───── Given records
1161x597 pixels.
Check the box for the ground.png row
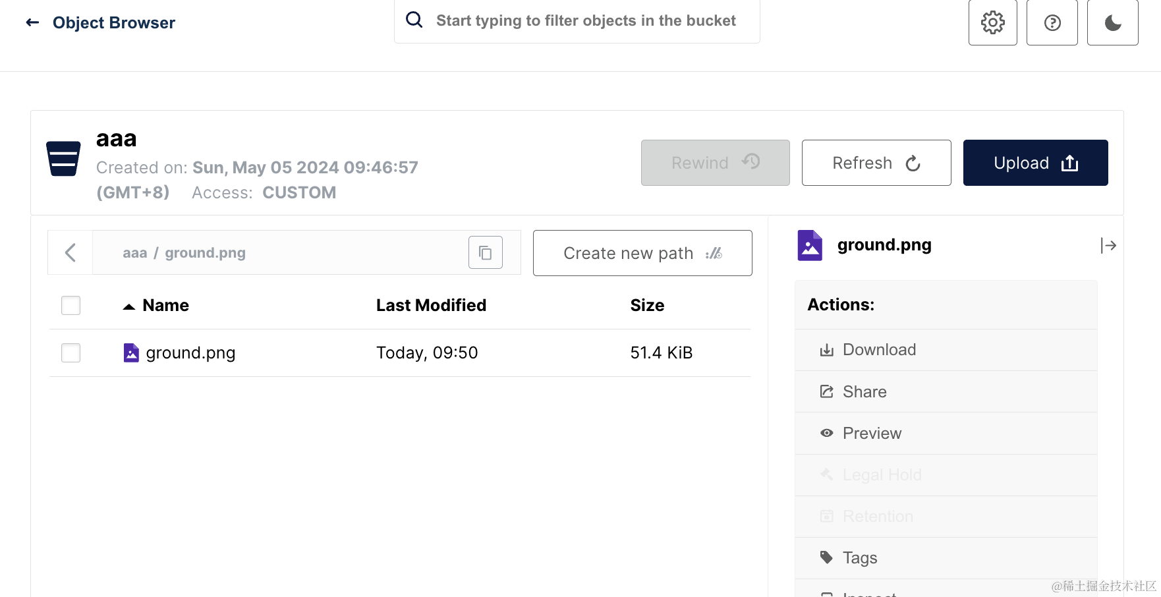(71, 353)
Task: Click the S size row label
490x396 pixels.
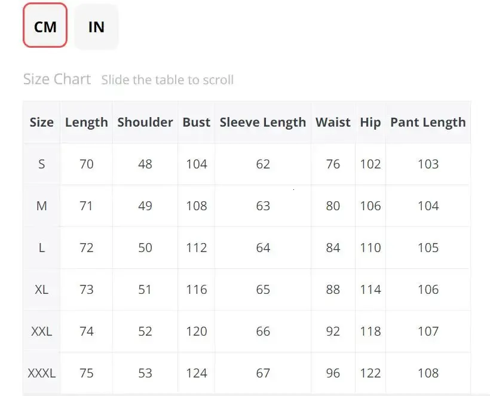Action: (x=42, y=164)
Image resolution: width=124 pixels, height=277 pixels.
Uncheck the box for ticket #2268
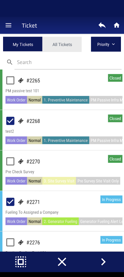pos(10,121)
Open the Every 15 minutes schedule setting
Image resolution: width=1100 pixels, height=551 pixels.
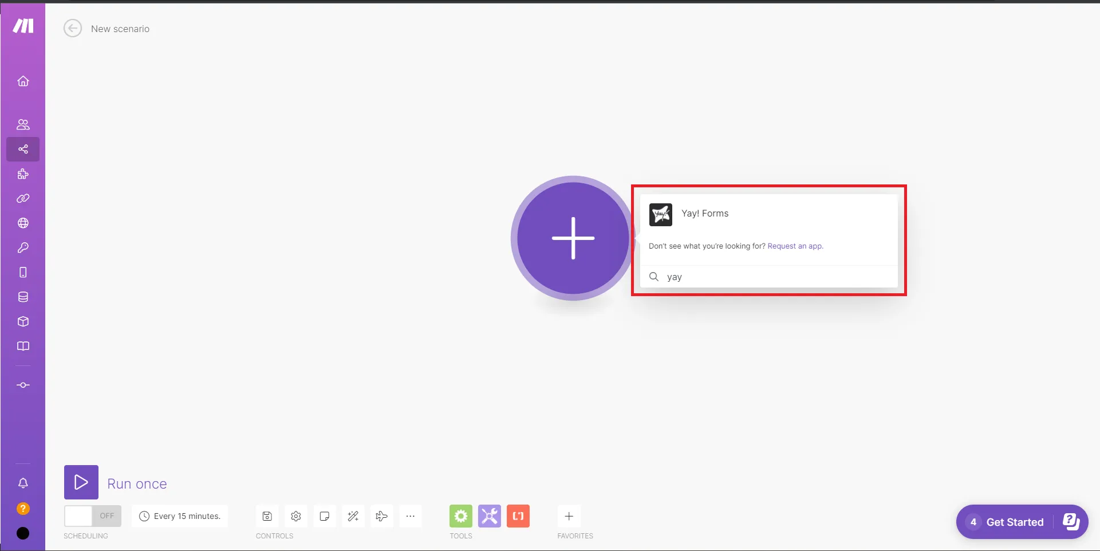click(x=180, y=516)
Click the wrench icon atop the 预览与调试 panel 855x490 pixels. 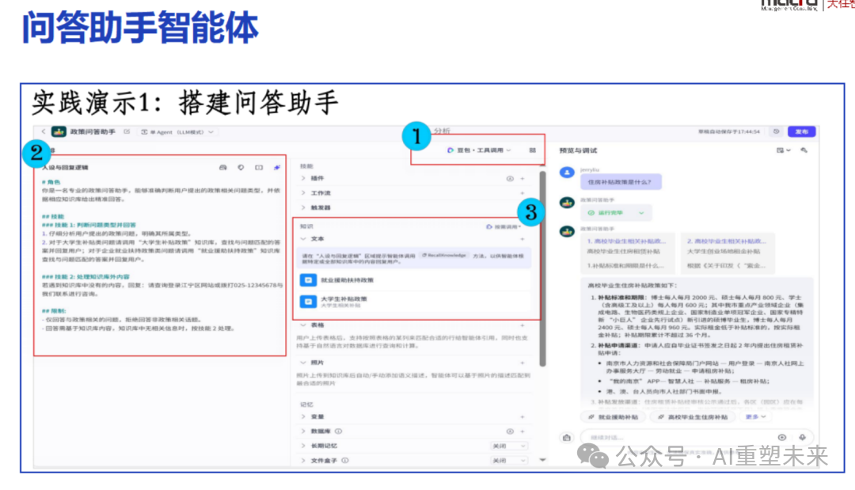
──────────
**Task objective:** Give again, exactly, each line from the one that contains "Image resolution: width=1100" through the last line of the material above. Pictures do not belong in the copy.

**The completed task:**
Image resolution: width=1100 pixels, height=551 pixels.
click(x=180, y=516)
Click the wrench icon atop the 预览与调试 panel 855x490 pixels. 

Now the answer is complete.